Whilst the film is nigh on perfect, it’s not without its limitations. The fact that Meadows is working with his heroes is certainly not lost on him, and his semi-religious worship of the band means that he never does quite relax; he’s always aware of how he feels towards his subjects, which is something that as a rule, documentary filmmakers should never convey, and it is hard to fathom how someone who isn’t a fan of The Stone Roses would feel the same emotional connection as he does.

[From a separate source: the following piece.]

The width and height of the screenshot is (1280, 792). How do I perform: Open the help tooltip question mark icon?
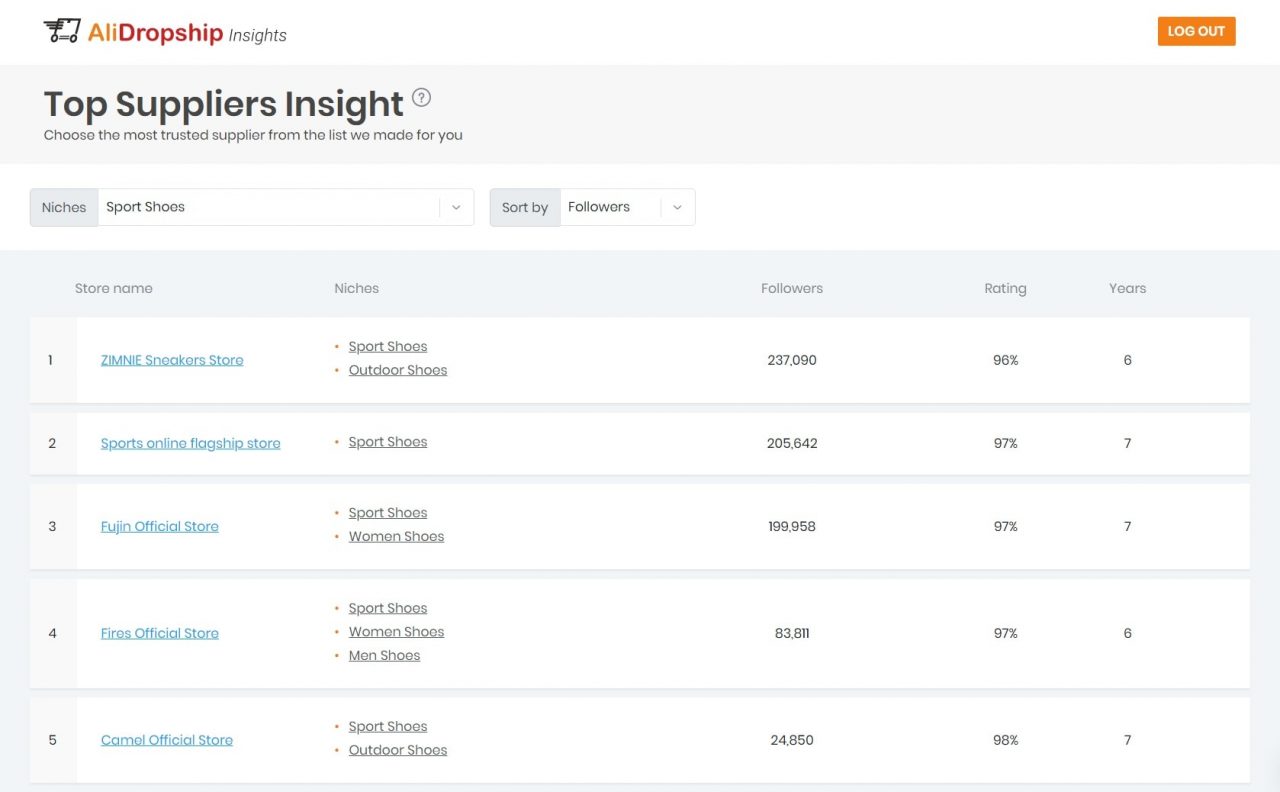click(x=421, y=97)

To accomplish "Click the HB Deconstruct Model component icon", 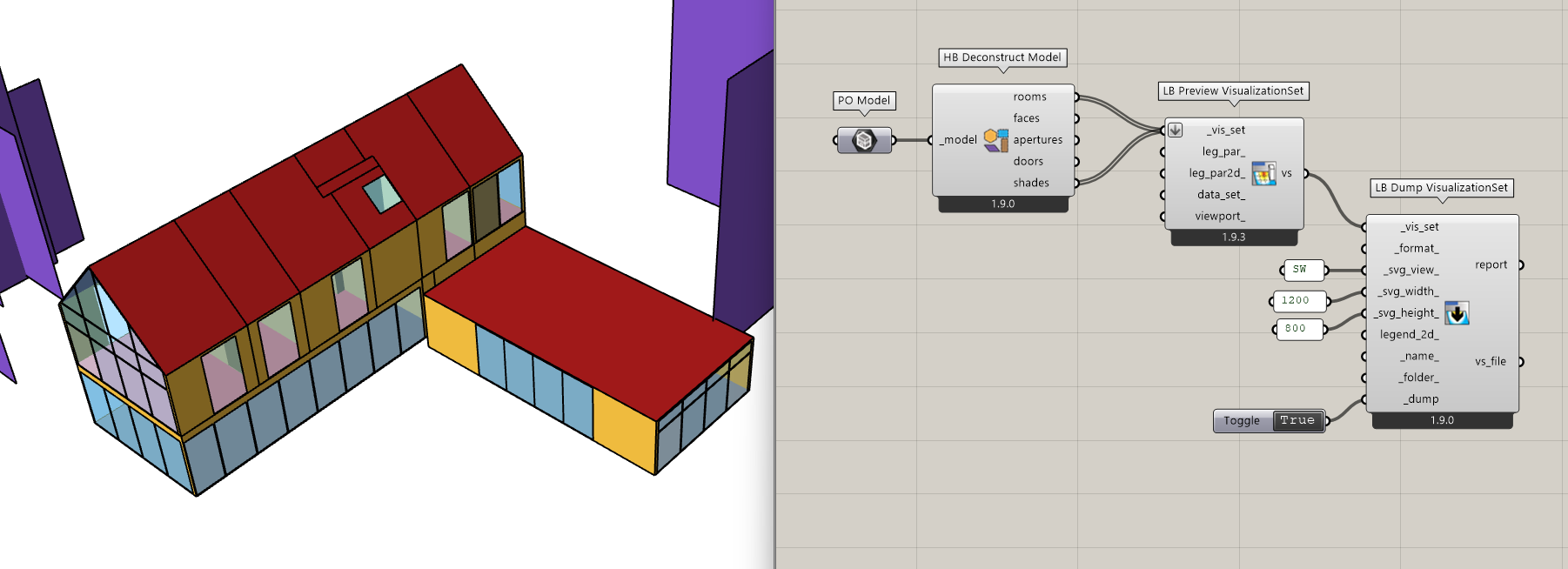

But the real heart and soul of the piece comes through his interviews with other fans who do feel that connection, and that connection to others who worship something the way that you do, whether it be a band, a film or a football team, is certainly universal. This collective feeling of unity between a group of people that are spiritually bound by a mutual adoration of something, or someone. The tireless crowd of fans who are queuing up for tickets to a surprise gig in Warrington is made up of fathers who have bought their children, builders who have left their job early, unapologetic, covered splattered in paint, ready to recapture their youth again. And it’s here that Meadows’ humanity, and the love of his characters really shines through. And it’s essentially what the film is really about. It doesn’t matter why the band broke up, what matter is that they’re here, now, performing live at a town hall in Warrington. For free.
What could have easily been a sensationalist, ‘hard-hitting’ music documentary in the wrong hands has been sculpted by Meadows in to a brilliant work of art. A fitting tribute.